この手記から、歴史全般を考えるようになりました。

歴史は、「文献」をもとにした「歴史学」と、文献のない時代の「モノ」をもとにした「考古学」に分かれていたんですね。

特にこの福岡からは、モノが語ってくれる「古代」に入りました。

そしてそれは、「海」にヒントがありました。

            上


歴史とは、何だろうか。
中でも特に、古代とは何か。

私にとって古代は、竪穴式住居に獣の皮を身にまとい、今日1日の食料を確保するために狩猟採集しながら、日々同じ生活を繰り返している古代人の姿が思い浮かんでいた。
どちらかというと、個人や家族・親族レベルの共同体の「生存」を中心に考え、安定志向でより定着的な生活を求め、消極的な「固定」をイメージしていた。

しかし、ここ数年を通して出会った書籍を始め、韓国ソウルの博物館や金海国立博物館と、福岡の宗像大社や北海道博物館などによって、古代に対する私の認識が一気に変わってしまった。

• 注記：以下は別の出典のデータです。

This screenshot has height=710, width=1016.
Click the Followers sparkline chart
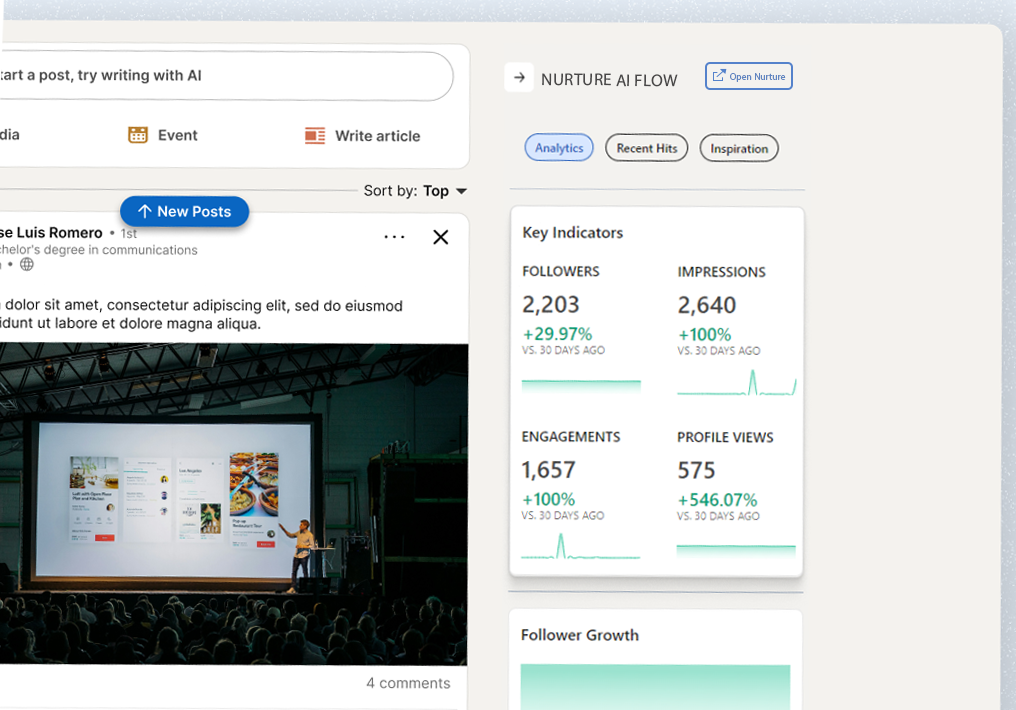[581, 384]
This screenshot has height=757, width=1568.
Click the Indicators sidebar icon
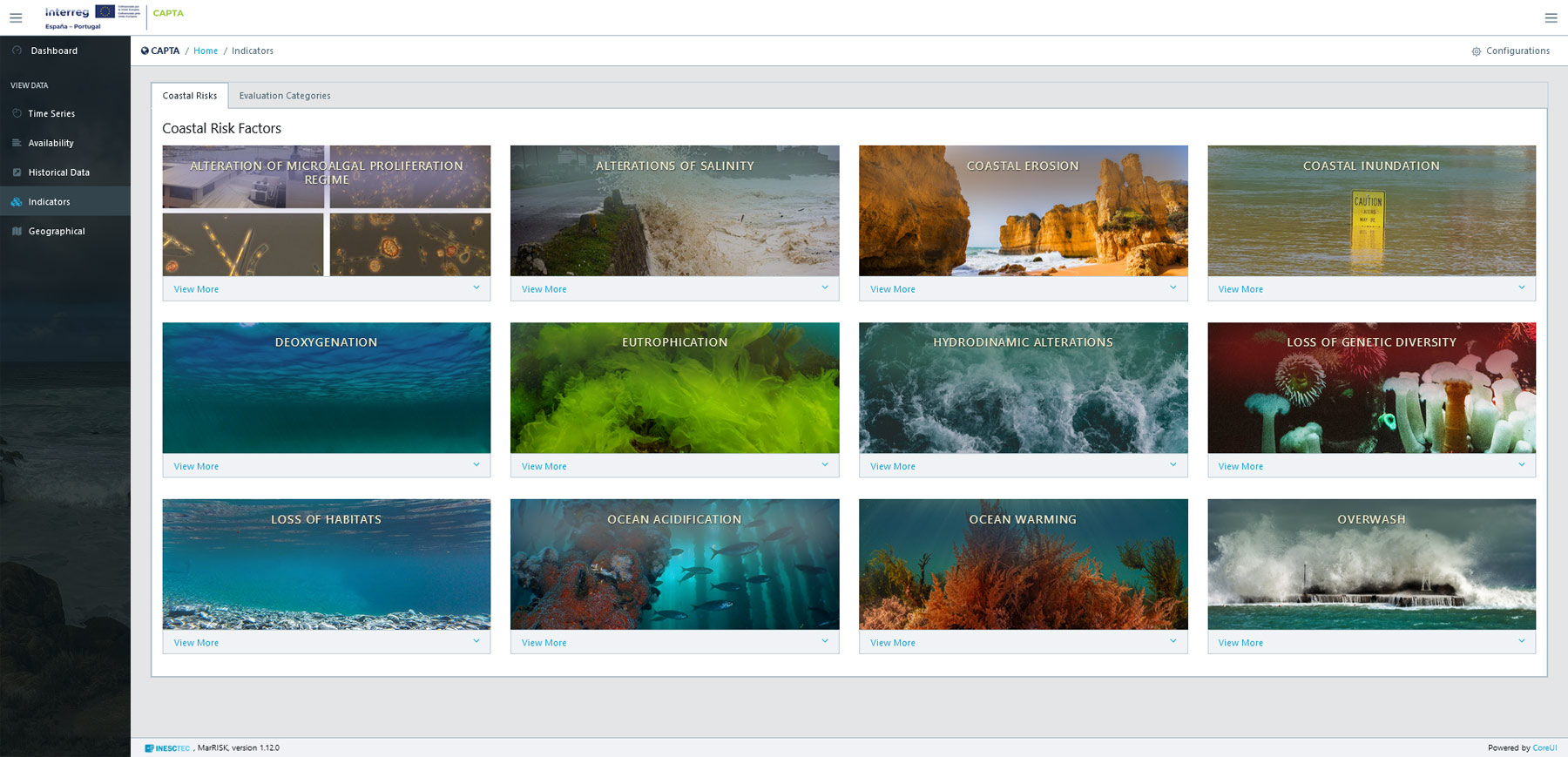click(17, 202)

なんと古代には、不完全を認め、不完全であるがゆえに積極的な出会いを求め、出会いを通して活発な交流を起こし、その出会いと交流によってお互いの不完全を補い合うという、生きて呼吸する共同体の姿があった。


またその中の一人一人の構成員においても、出会いの喜びと出会いの価値を知って、細胞の隅々までワクワクするような、変化に満ちた「動き」そのものの古代人の姿があったのだ。

韓国金海市の洛東江河口から対馬方面を眺めながら、又は宗像市の大島から沖ノ島方面を眺めながら、この道なき道である大海原をどれだけ多くの古代人が行き来しただろうかと考えた時、固定的な古代のイメージが躍動感あふれる動きのイメージに大反転したのだ。


そこには謙虚な「美しさを伴う不完全さ」があり、そんな不完全と不完全がお互い出会いと交流の感動を求めて、命がけで海を渡って行った生き生きとした古代人の姿があった。


そして気が付いてみればあまりにも当然なことだが、半島から島へ、又は島から半島へ活発に移動し、出会い、交流したことによって、古代と呼ばれる時代の遺物たちは半島でも列島でも同じモノが発掘されていた。

結局、古代を展示している半島と列島の博物館では、土器などの遺物たちがほとんど同じモノだった。
そう、古代の半島と列島の関係は、お互い補い合いながら、積極的な交流による生命感あふれる感動の連続で溢れていたのだ!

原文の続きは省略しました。